We used the R package clusterProfiler (v4.14.4) to conduct GO enrichment analysis. The top-ranked TRs in the output list of BIT were first converted to their ensemble IDs, next by contrasting them to the universe of all available genes. We computed the significance of the enrichment of the top TRs in the GO terms. The top 10 TRs in TR perturbation experiments, and the top 20 TRs in the remaining cases were used. We used a q-value cutoff of 0.05 and listed the top 5 or 10 terms in the final outputs.

Statistics and reproducibility

Analyses were mainly performed in R (4.3.0 and 4.4.1) and Python (3.10). The GO enrichment analysis used one-sided Fisher exact tests with p values adjusted by the Benjamini–Hochberg Procedure to control for false discovery rate. Correlation between ranked lists was quantified using Spearman’s rho, while Pearson’s correlation was used for paired numeric data. For rank-based evaluations, rank 1 indicates the highest TR importance, and overall method performance in identifying correct TRs was evaluated using the MRR.

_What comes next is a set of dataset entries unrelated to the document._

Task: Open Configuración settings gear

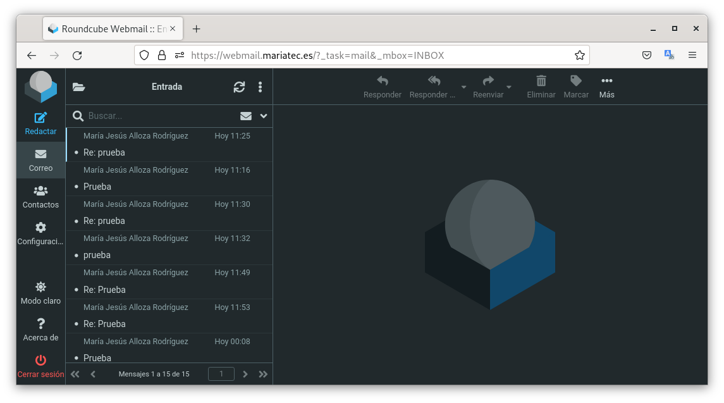Action: tap(40, 228)
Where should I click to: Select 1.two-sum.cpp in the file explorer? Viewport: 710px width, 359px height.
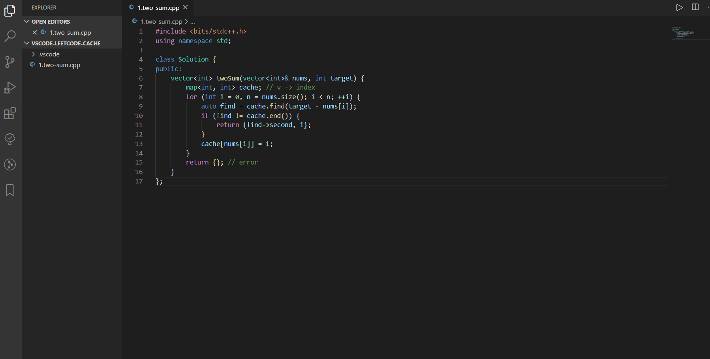(60, 65)
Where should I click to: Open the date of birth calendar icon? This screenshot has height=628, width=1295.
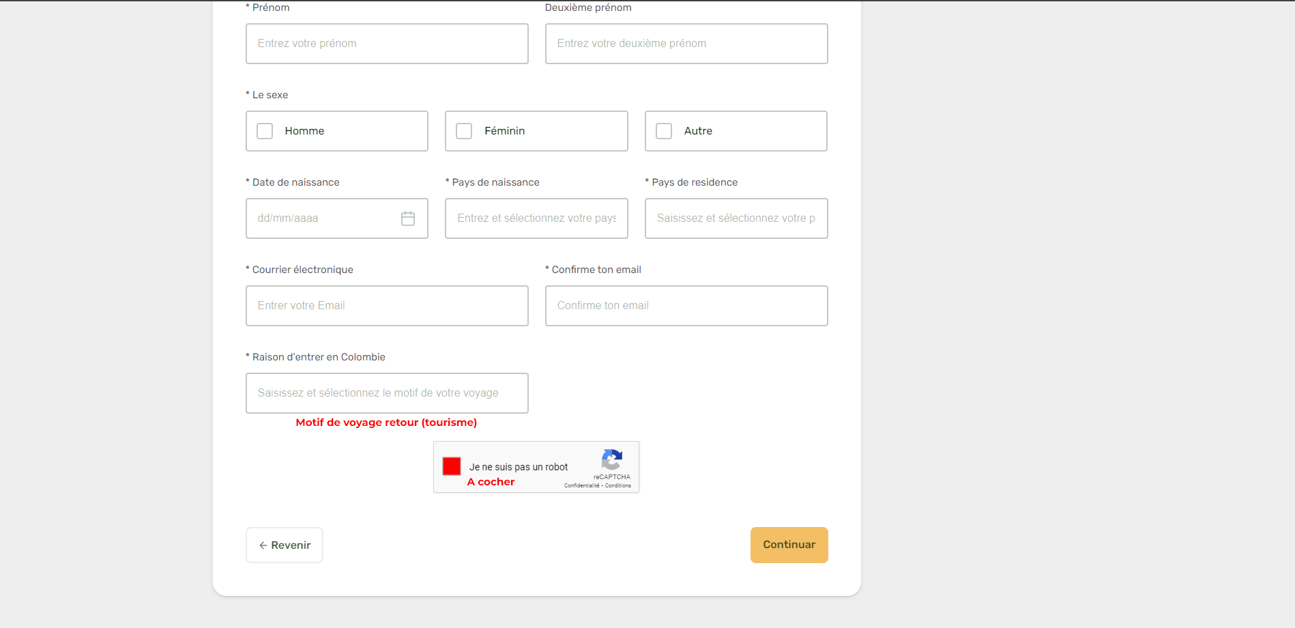pos(408,218)
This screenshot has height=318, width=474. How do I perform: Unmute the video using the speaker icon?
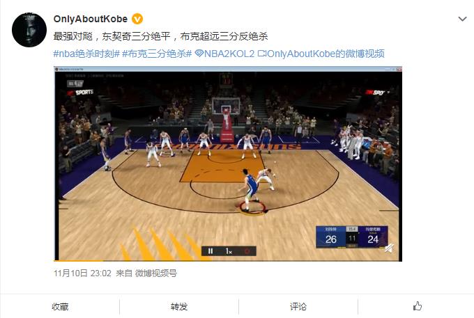[390, 248]
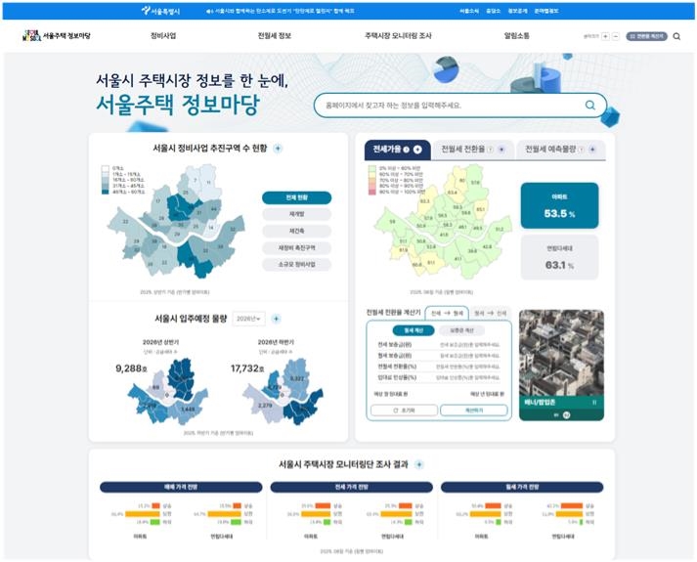Switch to the 전월세 전환율 tab
The height and width of the screenshot is (562, 697).
click(473, 150)
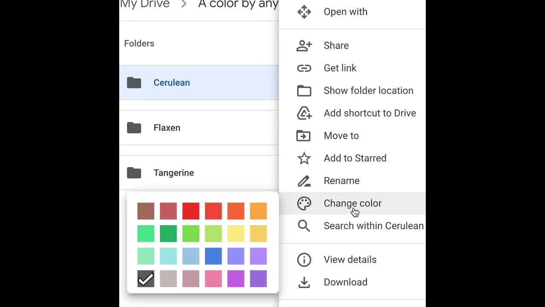This screenshot has width=545, height=307.
Task: Select Show folder location menu entry
Action: [368, 90]
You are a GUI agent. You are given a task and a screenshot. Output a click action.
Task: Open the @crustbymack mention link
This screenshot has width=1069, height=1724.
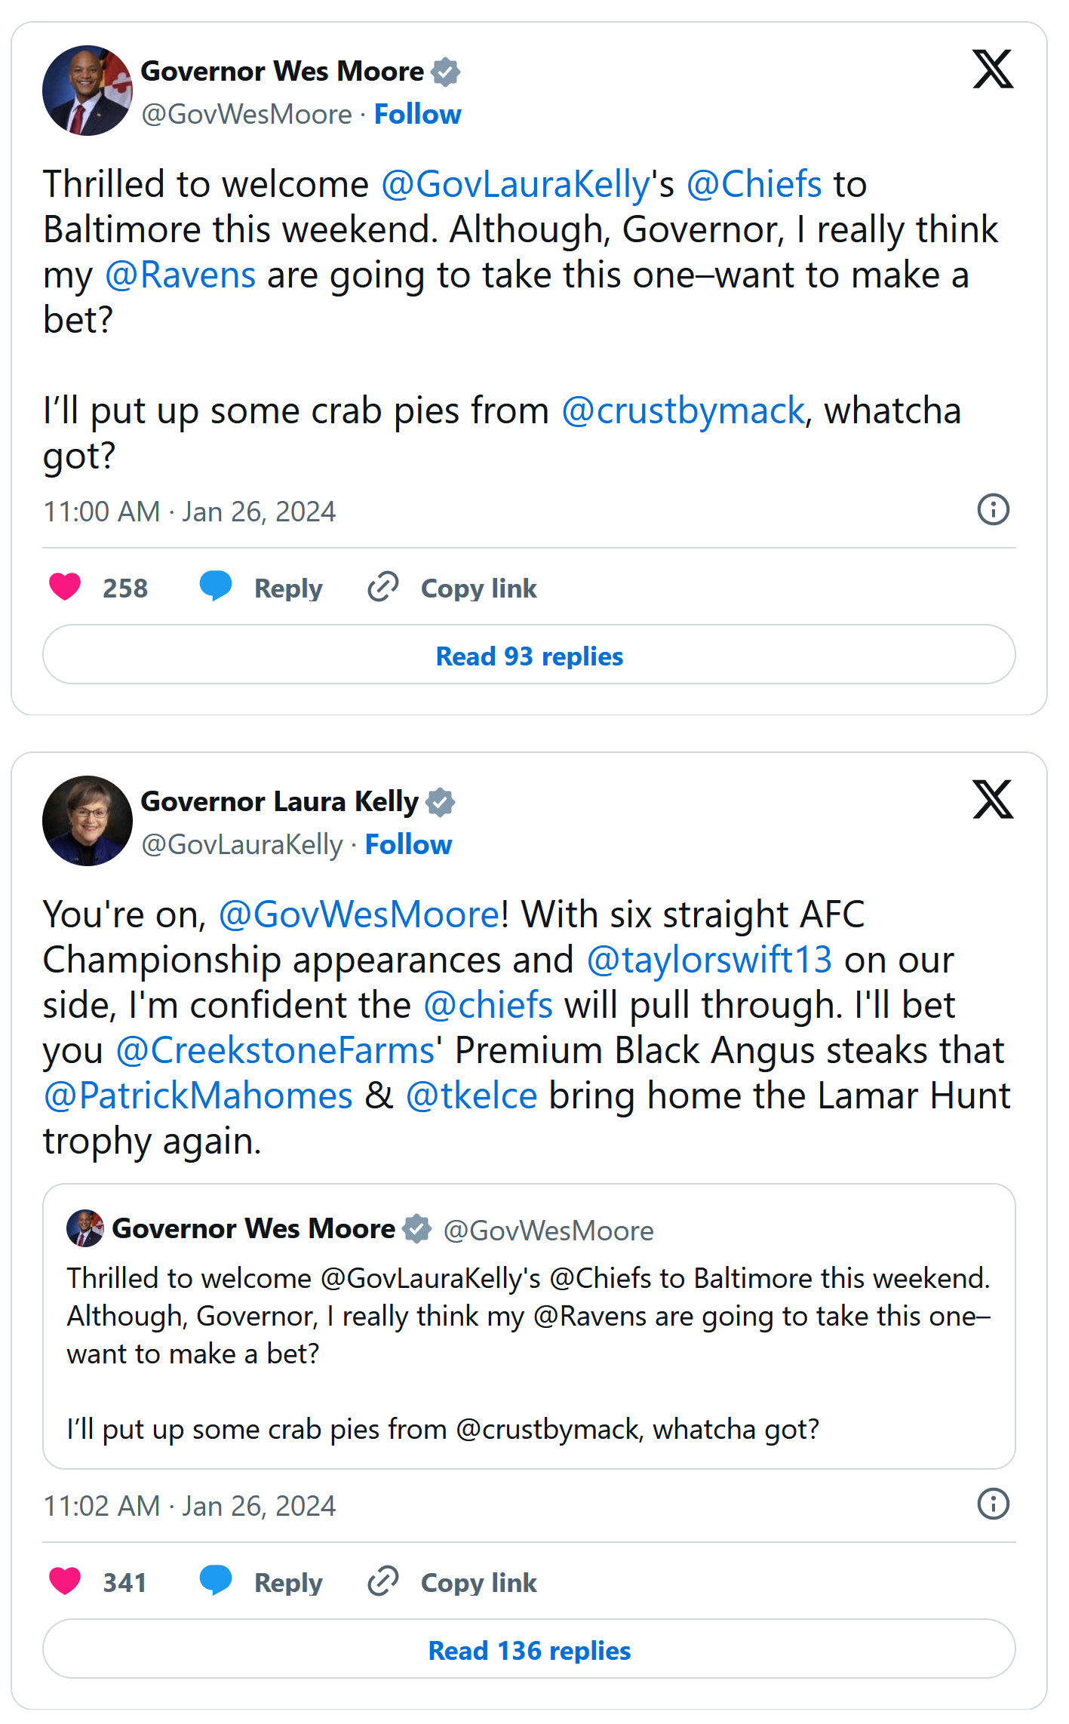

As this was not a clinical trial, no statistical method was used to predetermine sample size. The experiments were not randomized, and the investigators were not blinded to allocation during experiments and outcome assessment. All eligible ChIP-seq datasets from the GTRD database were used, following the removal of datasets with insufficient peaks and low-quality peaks as detailed in the “Methods” section.

Reporting summary

Further information on research design is available in the Nature Portfolio Reporting Summary linked to this article.